Qué pasó

Los rendimientos de los bonos gubernamentales globales a largo plazo se han disparado: el rendimiento del Tesoro de EE. UU. a 10 años cerró en 4.797% el 1 de septiembre, el nivel más alto desde enero de 2025, y el rendimiento a 10 años de Japón tocó el 3% por primera vez en 30 años.

Los analistas señalan que el movimiento obedece a varios factores: la escalada del conflicto entre EE. UU. e Irán, que eleva las expectativas de inflación; señales más agresivas (hawkish) de los bancos centrales globales; y una fuerte oferta de bonos por parte de los gobiernos, sumada a la emisión de deuda corporativa impulsada por la IA.

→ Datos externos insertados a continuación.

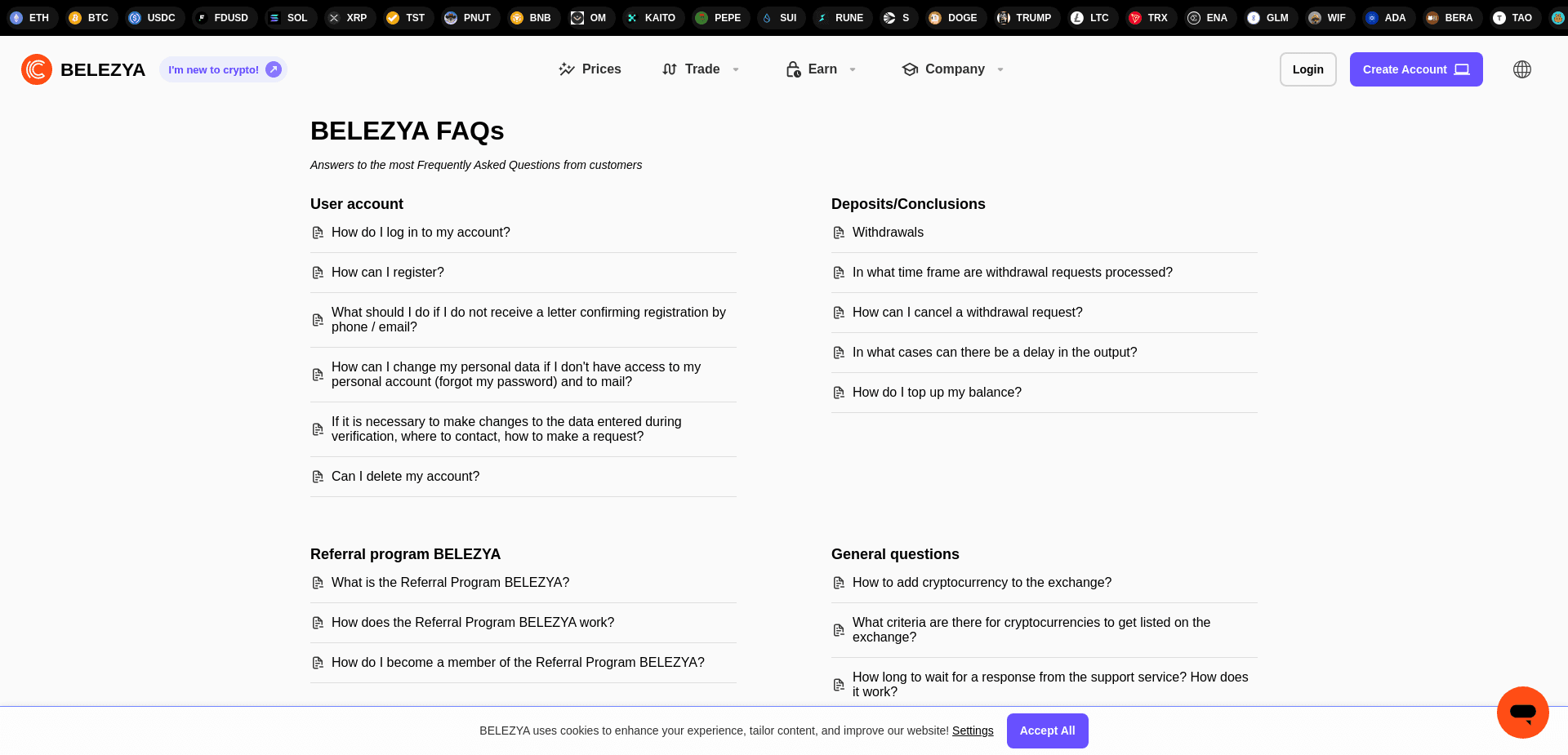Select the DOGE coin ticker chip

pyautogui.click(x=953, y=18)
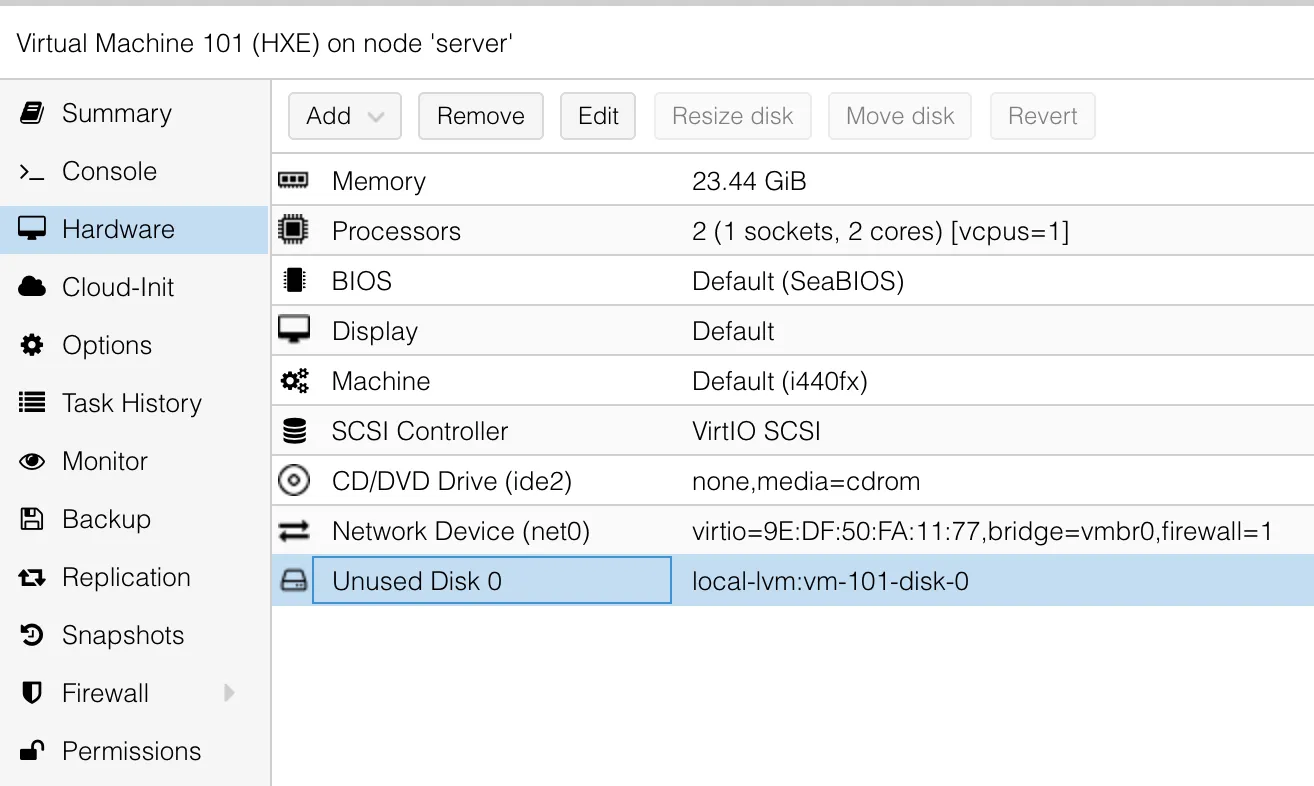Image resolution: width=1314 pixels, height=786 pixels.
Task: Switch to the Console view
Action: [x=109, y=171]
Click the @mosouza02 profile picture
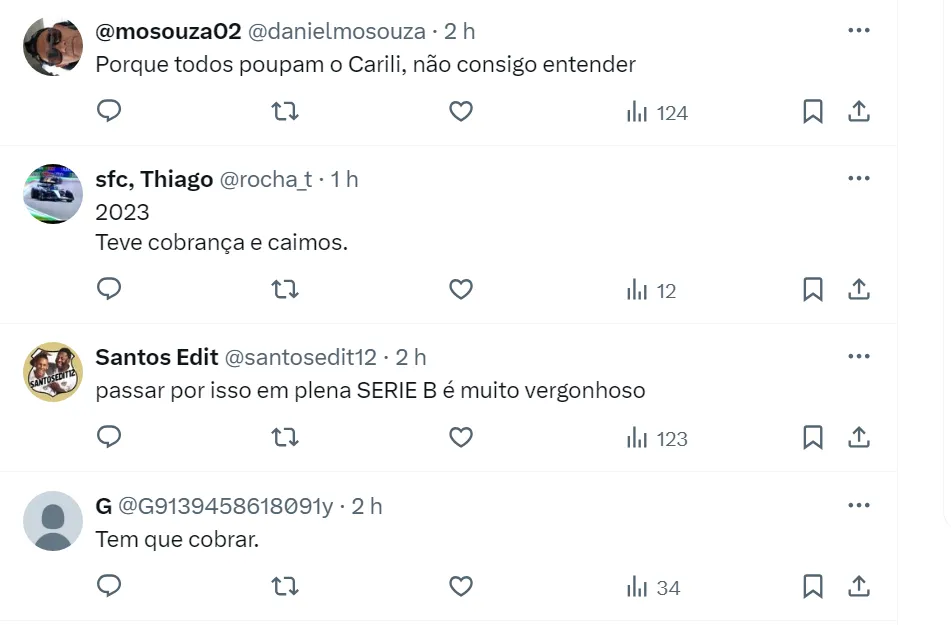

El repunte de los rendimientos se transmite a las acciones A a través de la presión sobre la valoración de las acciones de crecimiento y tecnología, las salidas de capital a medida que los activos en dólares se vuelven más atractivos, y un apetito por el riesgo más contenido tras el hito del mercado de bonos japonés.

Por qué importa

El alza de los rendimientos del Tesoro estadounidense, ancla global para la fijación de precios de los activos, presiona directamente a los sectores tecnológicos de alta valoración, en especial el hardware de IA, que dependen en gran medida del financiamiento externo y son sensibles a mayores costos de financiamiento.

Sin embargo, la mejora de los fundamentos económicos de China y un sólido respaldo de política —incluyendo la flexibilización del sector inmobiliario, medidas de expansión del consumo y una postura monetaria laxa— podrían amortiguar el impacto, limitando la caída de las acciones A a un mercado volátil pero impulsado estructuralmente.

El mercado ha girado hacia sectores de valor y con dividendos que ofrecen flujos de caja estables, mientras que la rotación de fondos entre sectores de acciones A se ha acelerado en lugar de concentrarse en un solo segmento.

Datos clave

El rendimiento del Tesoro de EE. UU. a 10 años alcanzó 4.797% el 1 de septiembre; el rendimiento a 10 años de Japón llegó al 3%, un máximo de 30 años, y su rendimiento a 30 años superó el 4.18%.

El PMI manufacturero de China de agosto subió a 49.8%, un aumento de 0.6 puntos porcentuales respecto al mes anterior, con nuevos pedidos y producción por encima de 50.

De enero a julio, las ganancias de las grandes empresas industriales de China crecieron 17.6% interanual, con las ganancias de la industria electrónica disparándose 1.1 veces.

Qué observar a continuación

Estar atentos a la evolución del conflicto entre EE. UU. e Irán y a la reunión de la Fed de septiembre: si las tensiones se intensifican, los activos de riesgo globales podrían venderse de forma generalizada; una rápida distensión desplazaría de nuevo el foco hacia la decisión de tasas de la Fed.

Monitorear si el volumen de negociación de las acciones A se expande y si los sectores líderes rotan de vuelta hacia la tecnología, indicadores que los analistas consideran clave para un repunte estable del mercado.

Si los rendimientos globales se mantienen elevados, las acciones de crecimiento de alta valoración podrían enfrentar vientos en contra persistentes, aunque los sectores respaldados por políticas y con ganancias sólidas podrían ofrecer oportunidades estructurales.